(Dataset entries)

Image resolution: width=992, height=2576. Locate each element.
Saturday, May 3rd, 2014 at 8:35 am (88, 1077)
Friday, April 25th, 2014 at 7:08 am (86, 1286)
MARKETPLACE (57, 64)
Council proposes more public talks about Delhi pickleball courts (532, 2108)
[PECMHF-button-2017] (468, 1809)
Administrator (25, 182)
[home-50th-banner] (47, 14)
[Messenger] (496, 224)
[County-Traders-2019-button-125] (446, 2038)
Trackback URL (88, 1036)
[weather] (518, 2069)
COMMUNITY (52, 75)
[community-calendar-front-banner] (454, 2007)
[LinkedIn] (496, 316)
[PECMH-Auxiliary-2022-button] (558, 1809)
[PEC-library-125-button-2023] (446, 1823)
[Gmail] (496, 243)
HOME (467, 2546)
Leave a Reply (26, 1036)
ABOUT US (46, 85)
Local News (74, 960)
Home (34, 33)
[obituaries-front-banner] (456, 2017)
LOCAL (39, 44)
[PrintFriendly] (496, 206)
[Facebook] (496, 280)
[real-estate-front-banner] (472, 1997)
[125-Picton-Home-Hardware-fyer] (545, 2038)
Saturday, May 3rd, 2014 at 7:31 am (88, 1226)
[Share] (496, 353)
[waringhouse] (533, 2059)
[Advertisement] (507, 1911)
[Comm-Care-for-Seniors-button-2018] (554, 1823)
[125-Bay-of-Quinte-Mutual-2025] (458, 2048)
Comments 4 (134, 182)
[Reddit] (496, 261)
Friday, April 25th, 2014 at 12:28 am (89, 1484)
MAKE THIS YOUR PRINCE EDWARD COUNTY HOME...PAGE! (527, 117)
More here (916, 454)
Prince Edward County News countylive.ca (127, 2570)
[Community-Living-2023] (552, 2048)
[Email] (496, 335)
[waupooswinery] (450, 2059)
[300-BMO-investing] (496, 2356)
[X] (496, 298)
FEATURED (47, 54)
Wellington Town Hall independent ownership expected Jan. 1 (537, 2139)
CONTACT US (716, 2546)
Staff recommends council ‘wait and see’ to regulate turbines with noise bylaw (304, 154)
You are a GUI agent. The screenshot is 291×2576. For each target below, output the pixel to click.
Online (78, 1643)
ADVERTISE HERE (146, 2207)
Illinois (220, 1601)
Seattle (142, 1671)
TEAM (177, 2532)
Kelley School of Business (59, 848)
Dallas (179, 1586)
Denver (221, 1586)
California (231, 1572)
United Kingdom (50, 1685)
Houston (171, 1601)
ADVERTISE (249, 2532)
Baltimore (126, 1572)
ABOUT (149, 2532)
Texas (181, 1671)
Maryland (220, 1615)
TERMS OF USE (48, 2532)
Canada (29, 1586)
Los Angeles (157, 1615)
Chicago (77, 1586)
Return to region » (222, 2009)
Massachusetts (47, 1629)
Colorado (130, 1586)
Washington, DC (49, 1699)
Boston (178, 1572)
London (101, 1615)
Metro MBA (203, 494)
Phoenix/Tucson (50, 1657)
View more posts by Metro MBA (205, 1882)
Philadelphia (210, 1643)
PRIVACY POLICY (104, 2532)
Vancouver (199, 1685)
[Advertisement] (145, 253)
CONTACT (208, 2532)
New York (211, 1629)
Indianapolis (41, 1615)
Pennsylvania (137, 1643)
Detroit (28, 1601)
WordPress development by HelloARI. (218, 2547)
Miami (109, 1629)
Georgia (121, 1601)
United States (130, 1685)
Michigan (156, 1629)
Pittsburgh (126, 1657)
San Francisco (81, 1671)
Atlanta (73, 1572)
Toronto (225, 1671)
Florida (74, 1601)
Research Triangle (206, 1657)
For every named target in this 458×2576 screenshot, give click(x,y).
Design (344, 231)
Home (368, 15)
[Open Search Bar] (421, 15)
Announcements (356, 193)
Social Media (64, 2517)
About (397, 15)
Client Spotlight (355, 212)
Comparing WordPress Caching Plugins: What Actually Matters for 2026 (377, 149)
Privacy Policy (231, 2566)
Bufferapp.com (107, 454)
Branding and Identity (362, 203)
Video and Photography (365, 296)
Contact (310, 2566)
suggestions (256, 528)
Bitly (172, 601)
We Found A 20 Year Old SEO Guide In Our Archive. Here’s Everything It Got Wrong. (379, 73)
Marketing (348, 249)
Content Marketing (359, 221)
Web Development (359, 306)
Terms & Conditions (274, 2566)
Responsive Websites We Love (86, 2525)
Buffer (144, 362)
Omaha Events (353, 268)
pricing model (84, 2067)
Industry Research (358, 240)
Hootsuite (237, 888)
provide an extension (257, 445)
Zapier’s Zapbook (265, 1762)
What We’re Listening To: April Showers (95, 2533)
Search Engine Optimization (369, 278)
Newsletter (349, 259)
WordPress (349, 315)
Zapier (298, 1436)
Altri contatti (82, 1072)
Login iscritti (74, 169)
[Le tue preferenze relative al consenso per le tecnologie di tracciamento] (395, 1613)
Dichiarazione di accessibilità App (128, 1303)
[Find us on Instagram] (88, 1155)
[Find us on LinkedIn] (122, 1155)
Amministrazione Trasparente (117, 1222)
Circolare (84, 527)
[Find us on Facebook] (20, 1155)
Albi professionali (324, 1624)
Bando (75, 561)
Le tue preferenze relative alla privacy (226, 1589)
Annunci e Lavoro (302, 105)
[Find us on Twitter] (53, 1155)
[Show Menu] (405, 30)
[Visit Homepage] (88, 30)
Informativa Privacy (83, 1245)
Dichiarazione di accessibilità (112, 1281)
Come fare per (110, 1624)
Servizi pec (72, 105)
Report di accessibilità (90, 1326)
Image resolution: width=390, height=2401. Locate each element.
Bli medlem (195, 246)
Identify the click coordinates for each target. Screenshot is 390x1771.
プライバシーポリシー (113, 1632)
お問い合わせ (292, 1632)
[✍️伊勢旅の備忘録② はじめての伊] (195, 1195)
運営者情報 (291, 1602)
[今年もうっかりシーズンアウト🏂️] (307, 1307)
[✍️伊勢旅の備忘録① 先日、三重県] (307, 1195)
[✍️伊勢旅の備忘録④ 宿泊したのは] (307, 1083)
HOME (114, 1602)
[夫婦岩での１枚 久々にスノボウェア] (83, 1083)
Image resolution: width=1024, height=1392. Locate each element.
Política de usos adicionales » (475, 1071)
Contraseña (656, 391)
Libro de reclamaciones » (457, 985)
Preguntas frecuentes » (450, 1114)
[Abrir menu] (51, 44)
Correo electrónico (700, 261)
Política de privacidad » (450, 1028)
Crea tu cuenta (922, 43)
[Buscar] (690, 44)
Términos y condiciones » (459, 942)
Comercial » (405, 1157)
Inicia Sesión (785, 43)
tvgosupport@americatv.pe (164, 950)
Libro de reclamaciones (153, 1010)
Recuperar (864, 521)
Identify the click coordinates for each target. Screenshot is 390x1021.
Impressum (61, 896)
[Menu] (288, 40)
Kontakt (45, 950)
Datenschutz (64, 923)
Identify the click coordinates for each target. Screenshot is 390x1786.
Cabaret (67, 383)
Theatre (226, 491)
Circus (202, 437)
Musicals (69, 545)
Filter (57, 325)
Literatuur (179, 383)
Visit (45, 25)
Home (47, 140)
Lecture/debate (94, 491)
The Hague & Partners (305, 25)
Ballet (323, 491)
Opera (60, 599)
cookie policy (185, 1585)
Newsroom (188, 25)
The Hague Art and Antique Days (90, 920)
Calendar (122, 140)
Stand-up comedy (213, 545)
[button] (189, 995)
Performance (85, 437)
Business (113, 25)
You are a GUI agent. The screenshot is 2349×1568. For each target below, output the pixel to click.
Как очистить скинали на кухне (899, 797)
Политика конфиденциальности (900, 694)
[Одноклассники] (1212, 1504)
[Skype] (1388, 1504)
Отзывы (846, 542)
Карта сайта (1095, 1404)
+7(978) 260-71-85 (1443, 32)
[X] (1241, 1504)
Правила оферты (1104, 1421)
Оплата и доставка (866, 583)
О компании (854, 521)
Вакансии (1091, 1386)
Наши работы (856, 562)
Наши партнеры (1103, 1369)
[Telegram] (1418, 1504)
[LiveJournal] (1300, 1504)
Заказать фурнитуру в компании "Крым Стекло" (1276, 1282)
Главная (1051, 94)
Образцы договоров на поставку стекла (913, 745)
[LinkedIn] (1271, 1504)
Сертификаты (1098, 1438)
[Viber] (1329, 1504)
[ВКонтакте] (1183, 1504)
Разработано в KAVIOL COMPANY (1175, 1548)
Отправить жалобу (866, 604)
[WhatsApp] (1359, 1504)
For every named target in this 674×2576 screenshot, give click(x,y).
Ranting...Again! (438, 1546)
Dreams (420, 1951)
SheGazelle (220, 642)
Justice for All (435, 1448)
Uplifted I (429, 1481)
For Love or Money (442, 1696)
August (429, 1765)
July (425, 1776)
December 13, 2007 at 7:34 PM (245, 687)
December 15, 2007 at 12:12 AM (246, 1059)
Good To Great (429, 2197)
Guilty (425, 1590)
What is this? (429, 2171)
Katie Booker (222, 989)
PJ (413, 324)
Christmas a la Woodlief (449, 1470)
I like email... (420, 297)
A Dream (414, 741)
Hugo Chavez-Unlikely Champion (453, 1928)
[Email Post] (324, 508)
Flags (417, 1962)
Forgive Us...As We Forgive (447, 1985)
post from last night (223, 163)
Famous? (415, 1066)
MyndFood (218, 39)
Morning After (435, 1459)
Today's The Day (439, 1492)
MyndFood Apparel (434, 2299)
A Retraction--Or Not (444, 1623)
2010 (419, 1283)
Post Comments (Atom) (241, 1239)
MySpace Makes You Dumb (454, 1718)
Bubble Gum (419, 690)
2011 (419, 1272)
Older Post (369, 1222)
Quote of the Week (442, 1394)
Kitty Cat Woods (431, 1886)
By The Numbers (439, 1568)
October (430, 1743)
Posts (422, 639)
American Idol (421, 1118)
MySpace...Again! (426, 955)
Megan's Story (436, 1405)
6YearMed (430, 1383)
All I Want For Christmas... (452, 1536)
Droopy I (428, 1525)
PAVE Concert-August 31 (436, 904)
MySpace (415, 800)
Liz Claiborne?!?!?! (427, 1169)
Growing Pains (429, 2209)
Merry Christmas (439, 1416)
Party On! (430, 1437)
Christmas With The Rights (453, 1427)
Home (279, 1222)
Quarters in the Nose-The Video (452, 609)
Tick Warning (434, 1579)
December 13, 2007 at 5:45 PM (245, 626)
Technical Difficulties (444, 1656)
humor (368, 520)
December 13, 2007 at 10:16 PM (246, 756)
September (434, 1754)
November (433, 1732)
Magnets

• **Requirement**
Only the lines that contain the string "Dichiarazione" are to be copied from the records.

• **Task output**
Dichiarazione di accessibilità App (128, 1303)
Dichiarazione di accessibilità (112, 1281)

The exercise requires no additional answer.